Create & use software environments in Azure Machine Learning

In this article, learn how to create and manage Azure Machine Learning environments. Use the environments to track and reproduce your projects' software dependencies as they evolve.

Software dependency management is a common task for developers. You want to ensure that builds are reproducible without extensive manual software configuration. The Azure Machine Learning Environment class accounts for local development solutions such as pip and Conda and distributed cloud development through Docker capabilities.

The examples in this article show how to:

  • Create an environment and specify package dependencies.
  • Retrieve and update environments.
  • Use an environment for training.
  • Use an environment for web service deployment.

For a high-level overview of how environments work in Azure Machine Learning, see What are ML environments? For information about configuring development environments, see here.

Prerequisites

Create an environment

The following sections explore the multiple ways that you can create an environment for your experiments.

Instantiate an environment object

To manually create an environment, import the Environment class from the SDK. Then use the following code to instantiate an environment object.

from azureml.core.environment import Environment
Environment(name="myenv")

Use a curated environment

Curated environments contain collections of Python packages and are available in your workspace by default. These environments are backed by cached Docker images which reduces the run preparation cost. You can select one of these popular curated environments to start with:

  • The AzureML-Minimal environment contains a minimal set of packages to enable run tracking and asset uploading. You can use it as a starting point for your own environment.

  • The AzureML-Tutorial environment contains common data science packages. These packages include Scikit-Learn, Pandas, Matplotlib, and a larger set of azureml-sdk packages.

For a list of curated environments, see the curated environments article.

Use the Environment.get method to select one of the curated environments:

from azureml.core import Workspace, Environment

ws = Workspace.from_config()
env = Environment.get(workspace=ws, name="AzureML-Minimal")

You can list the curated environments and their packages by using the following code:

envs = Environment.list(workspace=ws)

for env in envs:
    if env.startswith("AzureML"):
        print("Name",env)
        print("packages", envs[env].python.conda_dependencies.serialize_to_string())

Warning

Don't start your own environment name with the AzureML prefix. This prefix is reserved for curated environments.

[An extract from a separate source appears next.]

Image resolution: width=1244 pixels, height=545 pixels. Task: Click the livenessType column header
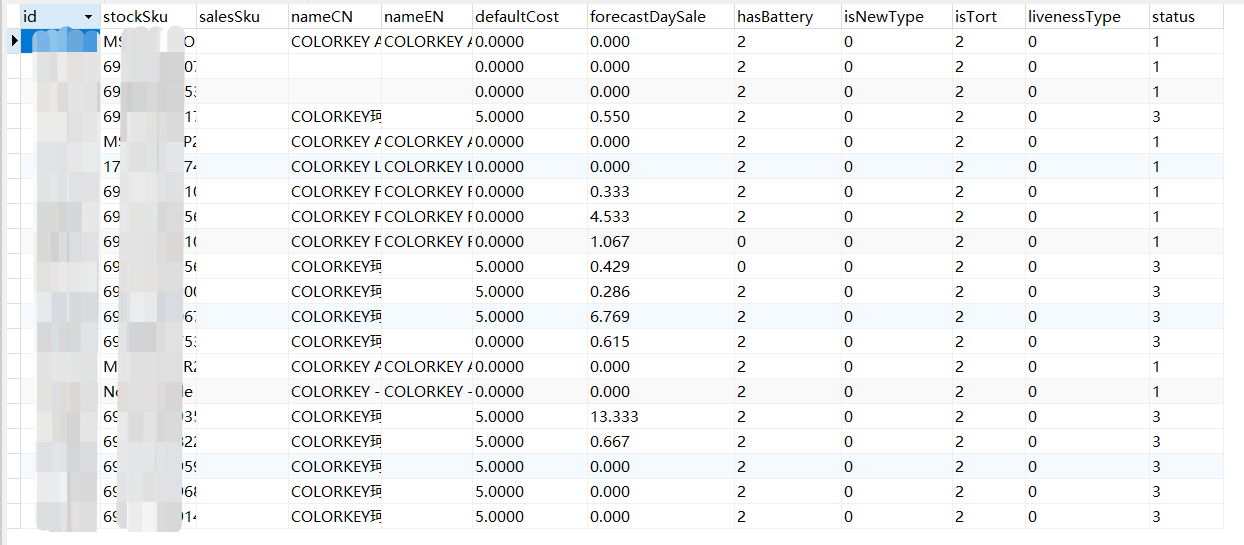point(1074,17)
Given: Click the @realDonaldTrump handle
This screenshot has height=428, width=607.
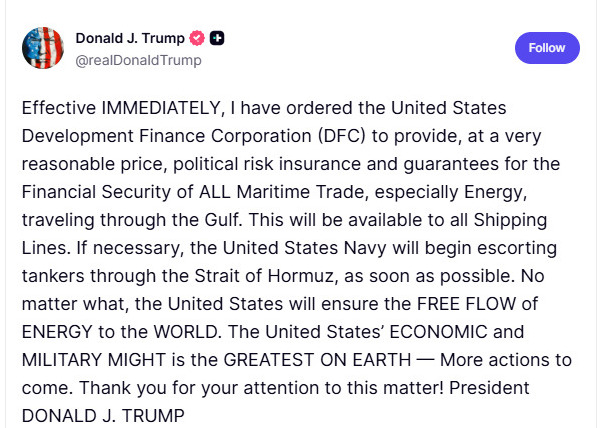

Use Conda dependencies or pip requirements files

You can create an environment from a Conda specification or a pip requirements file. Use the from_conda_specification() method or the from_pip_requirements() method. In the method argument, include your environment name and the file path of the file that you want.

# From a Conda specification file
myenv = Environment.from_conda_specification(name = "myenv",
                                             file_path = "path-to-conda-specification-file")

# From a pip requirements file
myenv = Environment.from_pip_requirements(name = "myenv",
                                          file_path = "path-to-pip-requirements-file")                                          

Enable Docker

When you enable Docker, Azure Machine Learning builds a Docker image and creates a Python environment within that container, given your specifications. The Docker images are cached and reused: the first run in a new environment typically takes longer as the image is build.

The DockerSection of the Azure Machine Learning Environment class allows you to finely customize and control the guest operating system on which you run your training. The arguments variable can be used to specify extra arguments to pass to the Docker run command.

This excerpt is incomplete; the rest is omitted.